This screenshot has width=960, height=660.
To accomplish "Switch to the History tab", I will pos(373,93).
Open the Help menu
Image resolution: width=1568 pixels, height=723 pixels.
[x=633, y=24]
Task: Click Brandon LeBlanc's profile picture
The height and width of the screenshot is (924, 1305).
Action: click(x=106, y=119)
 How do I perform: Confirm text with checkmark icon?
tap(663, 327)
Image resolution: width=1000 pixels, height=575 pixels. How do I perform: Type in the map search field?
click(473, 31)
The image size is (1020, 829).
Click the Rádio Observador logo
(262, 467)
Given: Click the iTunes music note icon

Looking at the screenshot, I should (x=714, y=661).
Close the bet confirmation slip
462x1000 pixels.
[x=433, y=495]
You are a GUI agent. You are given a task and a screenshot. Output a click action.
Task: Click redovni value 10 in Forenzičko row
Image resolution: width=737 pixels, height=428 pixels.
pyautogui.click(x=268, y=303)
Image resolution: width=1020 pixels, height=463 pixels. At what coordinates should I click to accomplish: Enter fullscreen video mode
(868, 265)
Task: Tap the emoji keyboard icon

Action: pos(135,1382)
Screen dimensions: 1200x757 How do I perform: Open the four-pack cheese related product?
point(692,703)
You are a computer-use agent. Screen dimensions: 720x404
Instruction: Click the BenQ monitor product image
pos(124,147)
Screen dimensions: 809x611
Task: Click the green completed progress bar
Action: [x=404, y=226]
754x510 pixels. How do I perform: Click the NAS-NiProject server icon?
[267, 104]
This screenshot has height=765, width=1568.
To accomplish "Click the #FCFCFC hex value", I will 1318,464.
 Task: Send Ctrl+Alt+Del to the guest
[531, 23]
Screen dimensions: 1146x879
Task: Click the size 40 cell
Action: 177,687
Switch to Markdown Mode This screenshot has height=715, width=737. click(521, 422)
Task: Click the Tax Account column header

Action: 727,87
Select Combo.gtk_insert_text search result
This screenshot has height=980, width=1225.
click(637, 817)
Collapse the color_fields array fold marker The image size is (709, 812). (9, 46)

= Exercise description =
Check each line of the material for the string "will" and state how many lines contain it, with only the number as the answer.

= Answer to the problem =
2